### [Exercise instructions]
How might the news story below about Michelle's food addiction and Overeaters Anonymous continue after "That was 25 years ago."?

### [Provided passage]
SOMBA K'E/YELLOWKNIFE - Michelle thought herself crazy, couldn't stand to look in mirrors, felt all alone.

She was suicidal.

"To deal with the pain of life, I started to eat compulsively, to binge," remembered Michelle, who used an alias for this interview. "I didn't know how to deal with feelings or conflict and food helped me deal with it because it numbs me out."

She'd binge on food "beyond reason or comfort," then diet, then binge again.

The loneliness seeped in - Michelle had heard of alcohol and drug addictions, but being addicted to food?

She passed from a teenager to a young adult and then a married woman. Her relationships with friends suffered, she was miserable and she largely attributes her addiction and consequent emotional instability to ruining her first marriage.

Desperate, she turned to Overeaters Anonymous.

"I walked in lonely and suicidal, thinking there was no one in the world like me," said Michelle. "I walked into a room and it was full of people just like me. They said to me that I wasn't crazy, they said 'there is a way out.'"

That was 25 years ago.

### [Data shown]
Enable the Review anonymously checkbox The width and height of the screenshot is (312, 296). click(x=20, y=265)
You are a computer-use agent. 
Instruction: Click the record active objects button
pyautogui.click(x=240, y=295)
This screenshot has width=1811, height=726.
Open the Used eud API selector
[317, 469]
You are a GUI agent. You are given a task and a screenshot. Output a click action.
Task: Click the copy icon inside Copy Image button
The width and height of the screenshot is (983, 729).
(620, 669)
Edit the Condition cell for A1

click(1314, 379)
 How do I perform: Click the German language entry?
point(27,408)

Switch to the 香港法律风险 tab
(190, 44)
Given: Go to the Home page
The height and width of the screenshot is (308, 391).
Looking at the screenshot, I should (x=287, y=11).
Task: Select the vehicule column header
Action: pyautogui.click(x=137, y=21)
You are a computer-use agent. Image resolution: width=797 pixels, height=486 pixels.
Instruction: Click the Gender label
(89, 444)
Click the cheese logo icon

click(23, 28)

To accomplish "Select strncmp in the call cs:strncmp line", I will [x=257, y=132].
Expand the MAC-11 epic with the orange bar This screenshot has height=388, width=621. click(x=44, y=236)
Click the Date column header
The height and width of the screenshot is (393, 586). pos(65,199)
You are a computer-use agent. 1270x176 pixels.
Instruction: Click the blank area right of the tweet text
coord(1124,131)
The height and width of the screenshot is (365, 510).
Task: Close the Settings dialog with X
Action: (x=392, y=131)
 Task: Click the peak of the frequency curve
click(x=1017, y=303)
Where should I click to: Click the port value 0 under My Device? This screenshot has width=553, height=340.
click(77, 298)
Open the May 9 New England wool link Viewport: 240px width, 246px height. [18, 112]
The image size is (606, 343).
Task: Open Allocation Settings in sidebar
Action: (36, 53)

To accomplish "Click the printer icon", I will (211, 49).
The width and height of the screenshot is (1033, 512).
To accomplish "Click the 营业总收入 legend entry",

### [Written answer]
Dr. Maureen Mayhew recognizes the symptoms of addiction. As Michelle learned, Mayhew said addiction can involve any number of things and is usually a coping mechanism.

"It's often done in response to an acute situation and then it becomes a coping mechanism, to cope with the stresses of daily life," said Mayhew. "Some hypothesize that fulfilling that addiction provides the serotonin affect that helps us combat depression."

Beyond the emotional roller-coaster which works as both cause and effect with addictions, there's a host of physical health issues specific to eating disorders. For the bulimic, who binge then purge, their stomach lining is eroded from too much vomiting, along with their teeth.

For anorexics - people addicted to starving themselves - their bodies are weakened for lack of proper fat and vitamin balance.

For people like Michelle, who just binge, there are all the consequences of obesity - hypertension, high blood pressure, heart disease, diabetes, arthritis and sleep apnea.

"The first step towards treatment is for a person to recognize it is a problem for them," said Mayhew. "We believe in treating the underlying condition of anxiety or depression in getting people to stop the addictive behaviour. Medication in itself is usually insufficient, they need counselling and peer support."

Overeaters Anonymous uses the Alcoholics Anonymous 12 step method - takings its members on a spiritual journey, beginning with admitting their addiction, understanding its causes, seeking forgiveness of those they've harmed and seeking a closer relationship with God (as understood by each participant).

"The 12 steps aren't something you finish," said Michelle.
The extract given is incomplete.